Tutto questo non ci ha distratti e non ci distrae dalla preghiera ecumenica. A Catania sono oltre quaranta anni che si praticano incontri ecumenici mensili, all'interno dei quali si inserisce la settimana di preghiera per l'unità dei cristiani. Siamo testimoni di ospitalità reciproca nello studio della Scrittura e nelle riunioni di preghiera su temi specifici, come quella che domani, presso una parrocchia cattolica,  ci vedrà uniti nella preghiera a sostegno delle vittime dell'omofobia e della transfobia. Anche il dialogo intereligioso con i musulmani ci appare fruttuoso in termini di abbattimento delle barriere e per la pace tra i popoli. Purtroppo, a questo riguardo, stiamo muovendo i primi passi.

 

Siamo minoranza, siamo piccole comunità che riconoscono il ministero pastorale di uomini e donne. Non traiamo la nostra forza dal numero delle persone che compongono le nostre chiese. La traiamo dal Signore, dalla sua parola, dal suo Spirito, dalla sua promessa di stare sempre con noi, fino alla fine dei tempi. 

 

Siamo in questa società, ma siamo pellegrini e la nostra meta è in cielo. Non si tratta di una fuga dal mondo, ma di un sapere guardare oltre. Per questo non ci alletta l'andare a braccetto con i poteri di questo mondo e, storicamente, abbiamo sostenuto la separazione della chiesa dallo stato, l'autonomia della chiesa dal potere temporale, la non ingerenza dello stato negli affari della chiesa, la libertà di coscienza nell'esame della Scrittura e nelle decisioni etiche. I battisti dicono queste cose sin dagli inizi del 1600, prima ancora che grandi filosofi parlassero di libertà di coscienza o di laicità dello stato. Citando M.L.King, che era un pastore battista, ricordiamo che la “chiesa non è né la serva né la padrona della società, ma la sua coscienza profetica”.

 

Lungi da noi l'immaginarci i primi della classe. Oggi il concetto di libertà di coscienza è patrimonio comune, sancito nelle migliori Costituzioni.

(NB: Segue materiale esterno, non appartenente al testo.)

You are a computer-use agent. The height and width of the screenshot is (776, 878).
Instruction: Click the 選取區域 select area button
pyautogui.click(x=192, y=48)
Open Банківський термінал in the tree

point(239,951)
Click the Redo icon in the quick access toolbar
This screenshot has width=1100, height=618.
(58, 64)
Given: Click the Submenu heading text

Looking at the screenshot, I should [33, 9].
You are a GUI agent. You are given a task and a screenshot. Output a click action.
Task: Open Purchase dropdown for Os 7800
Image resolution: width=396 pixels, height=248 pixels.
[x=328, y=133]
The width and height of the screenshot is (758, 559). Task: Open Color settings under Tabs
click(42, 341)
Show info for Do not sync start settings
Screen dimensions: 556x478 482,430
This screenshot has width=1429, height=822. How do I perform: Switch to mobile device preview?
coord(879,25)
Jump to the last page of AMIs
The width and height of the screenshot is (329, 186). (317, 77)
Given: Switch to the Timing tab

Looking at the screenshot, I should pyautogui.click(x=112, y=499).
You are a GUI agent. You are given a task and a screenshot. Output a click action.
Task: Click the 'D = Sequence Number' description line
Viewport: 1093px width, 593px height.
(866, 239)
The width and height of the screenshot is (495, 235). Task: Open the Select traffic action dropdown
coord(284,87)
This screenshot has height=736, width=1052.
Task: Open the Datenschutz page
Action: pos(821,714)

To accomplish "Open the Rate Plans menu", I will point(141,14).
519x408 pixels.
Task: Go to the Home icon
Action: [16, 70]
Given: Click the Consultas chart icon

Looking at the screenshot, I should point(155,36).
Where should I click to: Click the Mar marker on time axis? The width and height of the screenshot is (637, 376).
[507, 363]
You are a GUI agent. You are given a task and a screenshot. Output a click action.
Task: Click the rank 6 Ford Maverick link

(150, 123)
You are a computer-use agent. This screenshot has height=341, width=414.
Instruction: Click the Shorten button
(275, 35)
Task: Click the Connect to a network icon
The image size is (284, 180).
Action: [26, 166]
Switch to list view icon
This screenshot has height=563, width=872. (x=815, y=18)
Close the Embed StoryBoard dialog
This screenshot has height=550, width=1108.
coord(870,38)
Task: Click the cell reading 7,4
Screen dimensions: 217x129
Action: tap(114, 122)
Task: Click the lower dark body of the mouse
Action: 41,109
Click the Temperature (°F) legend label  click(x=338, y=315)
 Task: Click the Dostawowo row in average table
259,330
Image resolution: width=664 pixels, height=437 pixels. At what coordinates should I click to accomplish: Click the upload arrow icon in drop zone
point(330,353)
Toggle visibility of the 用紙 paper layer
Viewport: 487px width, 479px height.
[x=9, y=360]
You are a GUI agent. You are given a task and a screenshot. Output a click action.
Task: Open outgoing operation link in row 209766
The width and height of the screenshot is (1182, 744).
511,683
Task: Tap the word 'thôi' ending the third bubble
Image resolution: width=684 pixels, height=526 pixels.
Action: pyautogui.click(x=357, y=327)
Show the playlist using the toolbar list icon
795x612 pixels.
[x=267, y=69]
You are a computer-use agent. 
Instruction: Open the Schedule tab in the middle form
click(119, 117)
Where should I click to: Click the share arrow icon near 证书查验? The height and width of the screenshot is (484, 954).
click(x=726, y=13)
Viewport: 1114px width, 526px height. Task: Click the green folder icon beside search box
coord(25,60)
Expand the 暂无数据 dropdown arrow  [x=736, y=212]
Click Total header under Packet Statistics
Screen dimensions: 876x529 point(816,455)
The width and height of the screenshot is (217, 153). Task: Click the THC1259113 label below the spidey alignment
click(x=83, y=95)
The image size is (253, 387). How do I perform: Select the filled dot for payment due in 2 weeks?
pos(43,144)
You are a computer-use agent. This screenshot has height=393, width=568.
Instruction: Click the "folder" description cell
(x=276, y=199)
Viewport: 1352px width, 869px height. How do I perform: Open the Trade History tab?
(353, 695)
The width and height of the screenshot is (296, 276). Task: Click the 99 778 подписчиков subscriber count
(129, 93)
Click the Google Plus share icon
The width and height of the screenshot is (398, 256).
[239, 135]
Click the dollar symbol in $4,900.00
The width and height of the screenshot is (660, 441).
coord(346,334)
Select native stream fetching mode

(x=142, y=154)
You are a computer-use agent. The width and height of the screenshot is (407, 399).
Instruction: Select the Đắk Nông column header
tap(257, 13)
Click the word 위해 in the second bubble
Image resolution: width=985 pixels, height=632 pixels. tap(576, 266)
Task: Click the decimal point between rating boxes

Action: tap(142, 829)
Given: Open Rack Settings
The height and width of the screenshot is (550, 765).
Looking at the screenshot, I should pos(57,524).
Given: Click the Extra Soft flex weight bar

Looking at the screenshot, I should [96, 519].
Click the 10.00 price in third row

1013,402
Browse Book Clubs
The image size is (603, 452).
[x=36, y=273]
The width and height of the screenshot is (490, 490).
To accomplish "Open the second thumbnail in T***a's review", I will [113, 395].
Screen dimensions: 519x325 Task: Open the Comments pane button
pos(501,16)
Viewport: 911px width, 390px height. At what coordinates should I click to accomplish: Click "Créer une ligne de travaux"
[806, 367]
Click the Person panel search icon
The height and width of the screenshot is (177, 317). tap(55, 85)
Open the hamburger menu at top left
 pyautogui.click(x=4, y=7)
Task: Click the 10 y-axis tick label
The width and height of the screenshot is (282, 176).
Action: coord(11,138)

Oggi la separazione tra chiesa è stato è un concetto acquisito, come è un concetto acquisito la laicità dello stato. Ci rallegra scorgere in diversi contesti ecclesiastici come la parola di Dio viene letta e meditata in circoli sempre più ampi. Ci rallegra il constatare che esistono edizioni della bibbia ecumeniche e interconfessionali. Si è così superata l'occasione di polemica tra bibbia cattolica e bibbia protestante. Ci rallegra che la comunità locale, fatta di persone confessanti, viene valorizzata sempre più largamente e ci rallegra il constatare che chiese che tradizionalmente praticano il battesimo degli infanti, riscoprano sempre più il battesimo dei credenti.

 

Saremmo dei presuntuosi se attribuissimo a noi il merito di questi progressi che vanno nella direzione di quanto da noi creduto e praticato. No, ci rallegra il constare che lo Spirito di Dio è all'opera e muove il suo popolo, al di là dei recinti ecclesiastici. Ci rallegra constatare che il Signore non si è lasciato senza testimoni. Ci sono ancora “settemila che non hanno piegato il ginocchio davanti ai Baal”. Confidiamo che qui, in mezzo a noi, c'è una parte di quei settemila.

 

Il Signore della Chiesa, ma noi – a causa delle nostre divisioni - siamo costretti a dire “delle chiese”, che conosce i suoi, dovunque si trovino e che li raccoglierà dai quattro canti della terra, benedica questa nostra giornata e ci dia di proseguire nel cammino comune con la sua benedizione.